The Brand Memo itself does not answer all questions and poses some of its own. The distinction between the permissible use of agency guidance to “explain or paraphrase legal mandates” from existing statutes and rules—versus the impermissible use of guidance as a binding rule—is not further articulated. This distinction will likely be the subject of conference room disputes and courtroom litigation in many FCA cases. Further, the Brand Memo is technically limited to civil actions by DOJ to recover government funds and impose penalties. However, DOJ seems hard-pressed to argue that relying on sub-regulatory guidance in the context of a civil action is impermissible, while simultaneously permitting its use in criminal actions. Indeed, the Sessions Memo, upon which the Brand Memo relies, pertains to all components of the DOJ. However, the Sessions and Brand Memos also do not apply to administrative actions brought by agencies outside of the DOJ, such as HHS-OIG or FDA, nor do they bind relators litigating non-intervened actions under the FCA. Nevertheless, these limitations should prove to be unimportant in the long run because, again, the principle concerning the appropriate use of agency guidance is well-supported by the APA.

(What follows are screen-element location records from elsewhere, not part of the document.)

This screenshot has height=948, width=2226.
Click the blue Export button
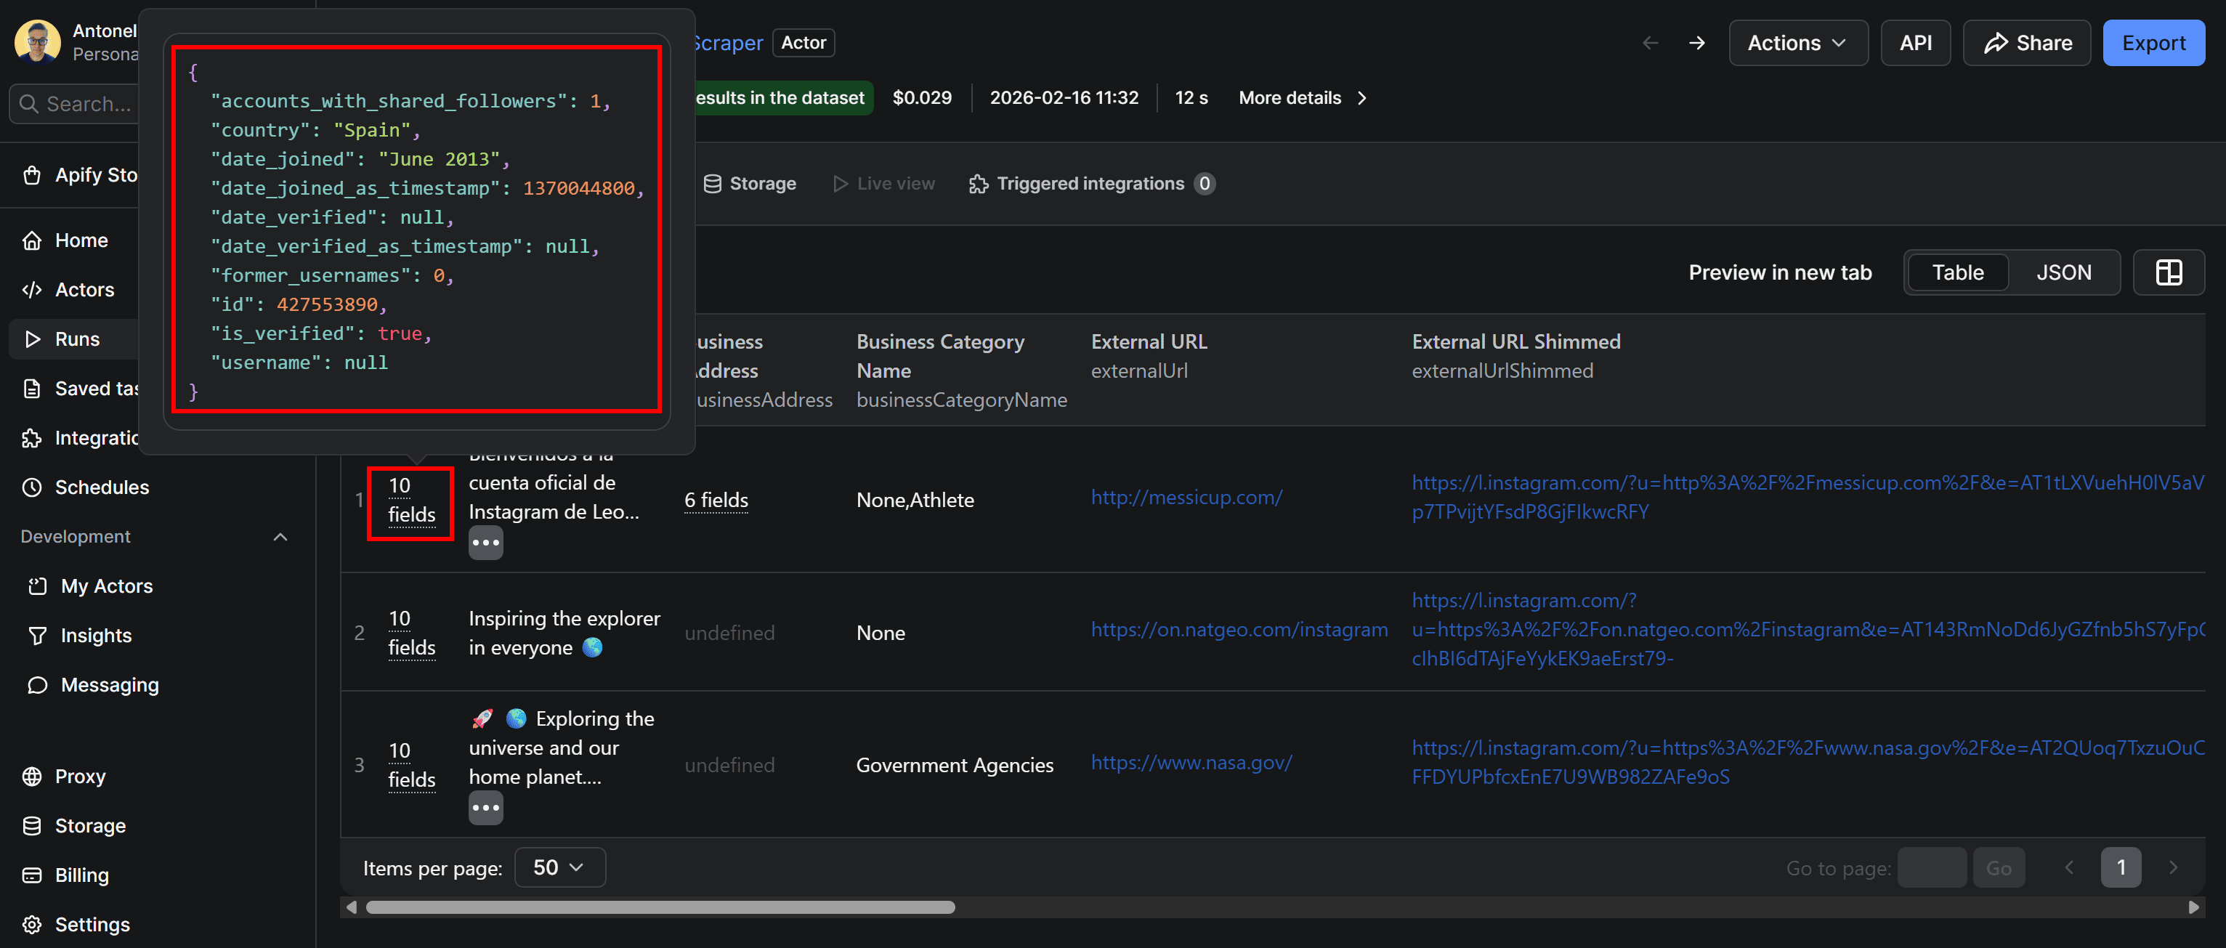click(x=2153, y=43)
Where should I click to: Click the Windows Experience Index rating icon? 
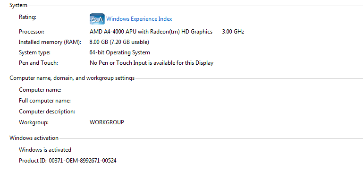97,19
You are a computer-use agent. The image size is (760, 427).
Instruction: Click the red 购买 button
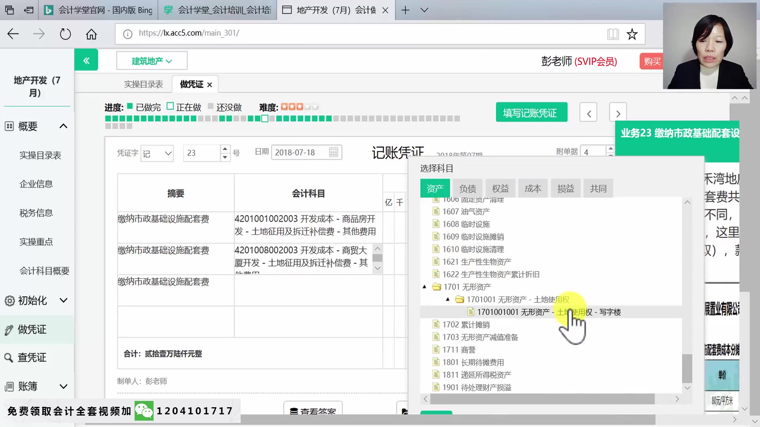(652, 61)

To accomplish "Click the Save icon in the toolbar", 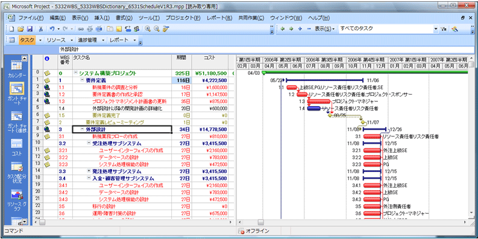I will pos(30,29).

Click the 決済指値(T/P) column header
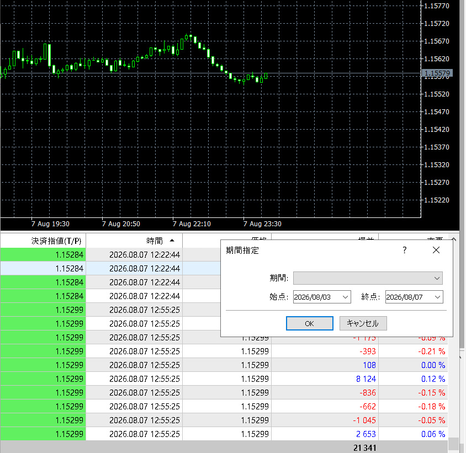pyautogui.click(x=43, y=241)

Whether this shift in DOJ policy will ultimately translate to relief for health care providers remains to be seen. The Brand Memo may provide new opportunities for defendants to argue that a particular enforcement action is impermissibly based on the compliance with interpretive guidance rather than substantive rules. The argument may be coupled with a request under the Granston Memo that DOJ affirmatively move to dismiss a relator’s case that stretches the bounds of the Brand Memo.